Ferrán Losa has acted in an advisory or consultancy role for Amgen and Roche; has participated in a speaker bureau for Amgen, Merck, Roche, Sanofi, and Servier; and has received travel/accommodation fees or expenses from Amgen, Merck, Roche, and Sanofi. Olatz Etxaniz has acted in an advisory or consultancy role for Ipsen, Merck, Pfizer, and Roche; has participated in a speaker bureau for BMS, Ipsen, and Pfizer; and has received expenses from BMS, Clovis, Janssen, and Pfizer. Alejandra Giménez has acted in an advisory or consultancy role for Ipsen; has participated in a speaker bureau for Ipsen, Merck, and Sanofi; and has received expenses from Amgen, Merck, and Roche. Lara Iglesias has acted in an advisory or consultancy role for Bayer, BMS, Lilly, MSD, Roche, and Sanofi; and has participated in a speaker bureau for Bayer, BMS, Eisai, Kyowa-kirin, Merck, MSD, Roche, and Sanofi.

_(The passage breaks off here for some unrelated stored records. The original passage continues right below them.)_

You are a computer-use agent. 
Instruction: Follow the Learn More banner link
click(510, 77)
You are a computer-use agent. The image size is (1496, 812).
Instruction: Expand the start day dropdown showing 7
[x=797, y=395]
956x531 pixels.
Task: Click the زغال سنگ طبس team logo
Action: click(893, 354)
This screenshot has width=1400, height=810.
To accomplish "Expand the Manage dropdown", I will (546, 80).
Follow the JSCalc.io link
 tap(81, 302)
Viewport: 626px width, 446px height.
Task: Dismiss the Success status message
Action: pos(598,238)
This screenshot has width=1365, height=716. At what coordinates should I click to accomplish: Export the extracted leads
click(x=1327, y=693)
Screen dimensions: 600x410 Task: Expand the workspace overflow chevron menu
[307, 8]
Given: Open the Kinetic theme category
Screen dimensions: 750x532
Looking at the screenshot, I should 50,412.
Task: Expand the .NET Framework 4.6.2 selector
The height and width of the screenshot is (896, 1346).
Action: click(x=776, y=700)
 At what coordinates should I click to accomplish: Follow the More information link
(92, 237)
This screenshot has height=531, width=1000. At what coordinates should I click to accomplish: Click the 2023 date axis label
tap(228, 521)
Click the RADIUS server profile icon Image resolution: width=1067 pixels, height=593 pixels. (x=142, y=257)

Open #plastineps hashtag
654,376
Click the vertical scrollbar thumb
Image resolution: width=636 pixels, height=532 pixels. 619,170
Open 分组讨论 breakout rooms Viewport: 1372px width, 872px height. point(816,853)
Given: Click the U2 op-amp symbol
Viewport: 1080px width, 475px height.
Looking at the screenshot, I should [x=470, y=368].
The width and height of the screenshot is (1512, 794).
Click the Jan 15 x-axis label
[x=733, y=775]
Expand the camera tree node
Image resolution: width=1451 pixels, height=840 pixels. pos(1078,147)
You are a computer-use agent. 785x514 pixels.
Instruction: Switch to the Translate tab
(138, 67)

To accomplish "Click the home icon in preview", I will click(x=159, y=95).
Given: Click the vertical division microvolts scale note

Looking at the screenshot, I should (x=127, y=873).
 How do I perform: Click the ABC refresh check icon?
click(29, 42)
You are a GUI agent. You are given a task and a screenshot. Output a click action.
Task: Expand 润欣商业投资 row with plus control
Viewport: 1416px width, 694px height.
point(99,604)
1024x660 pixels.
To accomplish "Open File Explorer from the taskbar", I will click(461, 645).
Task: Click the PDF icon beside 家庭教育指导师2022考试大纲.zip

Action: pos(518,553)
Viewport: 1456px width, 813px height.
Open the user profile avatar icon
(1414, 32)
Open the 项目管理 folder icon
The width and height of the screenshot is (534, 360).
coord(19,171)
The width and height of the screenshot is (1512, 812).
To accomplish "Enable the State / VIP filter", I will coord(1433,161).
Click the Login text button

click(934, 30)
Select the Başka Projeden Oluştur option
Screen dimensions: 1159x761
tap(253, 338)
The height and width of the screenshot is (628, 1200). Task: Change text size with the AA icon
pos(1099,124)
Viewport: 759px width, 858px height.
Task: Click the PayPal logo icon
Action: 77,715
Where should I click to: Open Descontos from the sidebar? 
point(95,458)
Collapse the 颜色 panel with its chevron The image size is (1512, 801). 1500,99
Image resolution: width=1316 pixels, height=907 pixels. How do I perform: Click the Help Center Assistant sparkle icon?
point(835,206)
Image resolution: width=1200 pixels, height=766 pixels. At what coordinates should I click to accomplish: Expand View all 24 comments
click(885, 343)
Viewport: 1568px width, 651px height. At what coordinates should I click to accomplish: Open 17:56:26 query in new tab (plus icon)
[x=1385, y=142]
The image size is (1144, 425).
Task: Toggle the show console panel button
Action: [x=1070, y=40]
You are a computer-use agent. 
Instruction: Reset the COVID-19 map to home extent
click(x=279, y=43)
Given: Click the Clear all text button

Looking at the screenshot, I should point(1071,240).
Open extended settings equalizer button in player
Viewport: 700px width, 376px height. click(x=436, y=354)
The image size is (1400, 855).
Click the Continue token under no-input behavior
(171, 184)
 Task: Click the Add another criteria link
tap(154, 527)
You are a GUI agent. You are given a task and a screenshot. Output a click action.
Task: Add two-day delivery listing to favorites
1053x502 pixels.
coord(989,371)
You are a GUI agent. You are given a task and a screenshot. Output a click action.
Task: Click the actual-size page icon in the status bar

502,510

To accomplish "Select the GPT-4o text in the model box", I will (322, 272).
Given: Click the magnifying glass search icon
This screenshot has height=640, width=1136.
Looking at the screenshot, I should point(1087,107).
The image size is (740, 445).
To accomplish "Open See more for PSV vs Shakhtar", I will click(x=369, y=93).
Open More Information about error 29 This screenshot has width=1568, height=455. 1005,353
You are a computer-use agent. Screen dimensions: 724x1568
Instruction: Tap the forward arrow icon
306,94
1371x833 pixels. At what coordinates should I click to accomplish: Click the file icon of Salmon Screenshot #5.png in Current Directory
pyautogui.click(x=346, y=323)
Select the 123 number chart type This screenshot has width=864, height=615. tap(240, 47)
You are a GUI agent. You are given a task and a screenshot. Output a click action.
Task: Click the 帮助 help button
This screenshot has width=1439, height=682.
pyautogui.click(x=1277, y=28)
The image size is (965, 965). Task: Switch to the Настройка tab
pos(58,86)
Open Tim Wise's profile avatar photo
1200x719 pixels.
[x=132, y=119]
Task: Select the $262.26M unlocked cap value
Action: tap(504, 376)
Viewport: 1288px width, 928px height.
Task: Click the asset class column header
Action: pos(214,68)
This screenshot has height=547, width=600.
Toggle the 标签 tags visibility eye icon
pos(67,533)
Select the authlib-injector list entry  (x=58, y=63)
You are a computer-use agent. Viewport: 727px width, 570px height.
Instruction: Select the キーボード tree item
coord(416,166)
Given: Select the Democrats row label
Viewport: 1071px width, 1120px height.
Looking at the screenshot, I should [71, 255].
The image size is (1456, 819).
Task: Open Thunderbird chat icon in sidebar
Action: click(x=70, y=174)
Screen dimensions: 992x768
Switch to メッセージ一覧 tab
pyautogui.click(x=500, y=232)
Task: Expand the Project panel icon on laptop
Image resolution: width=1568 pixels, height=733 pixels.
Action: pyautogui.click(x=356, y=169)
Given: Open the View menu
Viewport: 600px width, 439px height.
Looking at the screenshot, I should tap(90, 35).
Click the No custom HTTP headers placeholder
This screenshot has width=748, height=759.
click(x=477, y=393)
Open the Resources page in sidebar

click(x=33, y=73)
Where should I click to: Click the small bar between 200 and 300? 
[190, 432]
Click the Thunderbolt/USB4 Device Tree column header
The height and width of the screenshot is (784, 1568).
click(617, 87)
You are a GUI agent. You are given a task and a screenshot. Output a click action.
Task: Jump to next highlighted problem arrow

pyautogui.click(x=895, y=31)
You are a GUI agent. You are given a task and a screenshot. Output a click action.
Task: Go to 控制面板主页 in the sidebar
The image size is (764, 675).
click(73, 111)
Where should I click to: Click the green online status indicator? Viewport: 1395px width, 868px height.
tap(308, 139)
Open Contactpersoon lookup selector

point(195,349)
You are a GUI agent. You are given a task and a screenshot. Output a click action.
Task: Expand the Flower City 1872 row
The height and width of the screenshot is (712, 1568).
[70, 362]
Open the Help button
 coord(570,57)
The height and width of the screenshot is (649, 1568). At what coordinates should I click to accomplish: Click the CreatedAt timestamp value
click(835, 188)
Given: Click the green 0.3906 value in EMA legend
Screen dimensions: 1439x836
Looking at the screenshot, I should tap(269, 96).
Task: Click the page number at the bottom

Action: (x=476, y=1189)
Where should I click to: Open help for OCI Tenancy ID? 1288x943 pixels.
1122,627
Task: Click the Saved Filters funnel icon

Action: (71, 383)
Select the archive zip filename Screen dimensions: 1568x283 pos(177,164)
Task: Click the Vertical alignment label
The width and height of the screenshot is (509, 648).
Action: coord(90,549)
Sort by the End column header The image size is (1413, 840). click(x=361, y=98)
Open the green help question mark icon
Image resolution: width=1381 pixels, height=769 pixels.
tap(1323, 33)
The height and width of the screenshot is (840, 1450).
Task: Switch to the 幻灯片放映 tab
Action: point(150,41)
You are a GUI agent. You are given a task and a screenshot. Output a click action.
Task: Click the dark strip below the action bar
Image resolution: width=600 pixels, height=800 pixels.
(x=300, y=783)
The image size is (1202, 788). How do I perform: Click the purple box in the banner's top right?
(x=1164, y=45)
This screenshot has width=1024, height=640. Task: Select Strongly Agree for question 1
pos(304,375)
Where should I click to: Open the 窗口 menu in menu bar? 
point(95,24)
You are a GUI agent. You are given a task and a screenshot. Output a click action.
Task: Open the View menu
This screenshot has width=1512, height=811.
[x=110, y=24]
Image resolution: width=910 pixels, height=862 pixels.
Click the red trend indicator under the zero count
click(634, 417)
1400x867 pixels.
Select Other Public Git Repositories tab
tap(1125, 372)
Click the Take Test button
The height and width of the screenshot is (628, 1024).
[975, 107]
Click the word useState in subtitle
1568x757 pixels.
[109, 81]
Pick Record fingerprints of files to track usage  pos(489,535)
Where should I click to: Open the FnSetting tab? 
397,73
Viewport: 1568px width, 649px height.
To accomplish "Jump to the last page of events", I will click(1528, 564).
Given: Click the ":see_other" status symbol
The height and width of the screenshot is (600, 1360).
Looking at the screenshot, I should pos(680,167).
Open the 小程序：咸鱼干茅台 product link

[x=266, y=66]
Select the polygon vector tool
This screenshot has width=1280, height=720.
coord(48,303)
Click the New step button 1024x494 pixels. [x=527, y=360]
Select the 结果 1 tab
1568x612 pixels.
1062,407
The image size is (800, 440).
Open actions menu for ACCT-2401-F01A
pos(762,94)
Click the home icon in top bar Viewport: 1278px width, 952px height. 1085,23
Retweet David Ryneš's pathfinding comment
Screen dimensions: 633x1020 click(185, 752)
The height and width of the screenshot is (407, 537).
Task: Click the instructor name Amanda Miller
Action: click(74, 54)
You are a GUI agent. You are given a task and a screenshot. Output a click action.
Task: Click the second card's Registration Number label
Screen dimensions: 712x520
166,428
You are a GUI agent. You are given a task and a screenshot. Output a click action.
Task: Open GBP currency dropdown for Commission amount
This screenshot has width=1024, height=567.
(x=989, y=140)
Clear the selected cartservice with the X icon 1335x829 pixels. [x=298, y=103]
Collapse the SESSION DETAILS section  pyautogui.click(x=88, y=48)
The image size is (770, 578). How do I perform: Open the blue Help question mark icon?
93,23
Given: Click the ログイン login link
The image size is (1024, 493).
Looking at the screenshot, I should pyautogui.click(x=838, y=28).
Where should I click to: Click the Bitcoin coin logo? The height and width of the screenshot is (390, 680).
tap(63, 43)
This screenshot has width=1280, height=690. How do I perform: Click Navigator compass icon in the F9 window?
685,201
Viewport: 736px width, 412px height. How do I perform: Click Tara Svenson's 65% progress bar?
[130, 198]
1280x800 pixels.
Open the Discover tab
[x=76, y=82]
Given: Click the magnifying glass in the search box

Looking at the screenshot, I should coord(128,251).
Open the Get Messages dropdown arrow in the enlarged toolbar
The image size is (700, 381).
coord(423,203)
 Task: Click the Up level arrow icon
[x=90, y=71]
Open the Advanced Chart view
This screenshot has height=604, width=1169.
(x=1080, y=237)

Federico Longo has acted in an advisory or consultancy role for Ferre and Roche. Esteban Nogales has acted in an advisory or consultancy role for Daiichi Sankyo and Roche; and has received speaking fees from AstraZeneca, Kyowa Kirin, Pfizer, and Roche. Gemma Soler has acted in an advisory or consultancy role for Amgen, Kiowa, and Roche; has participated in a speaker bureau for Amgen, Merck, Roche, Sanofi, and Servier; and has received travel/accommodation fees or expenses for Amgen, Merck, Roche, and Sanofi. Isaura Fernández has acted in an advisory or consultancy role for AstraZeneca and Roche; and has participated in a speaker bureau for AstraZeneca, Clovis, Glaxo, MSD, Pfizer, and Roche. Paula Gomila and Antonio Sánchez have nothing to disclose.

Ethics approval

Not applicable.

Informed consent

The manuscript does not contain clinical studies or patient data.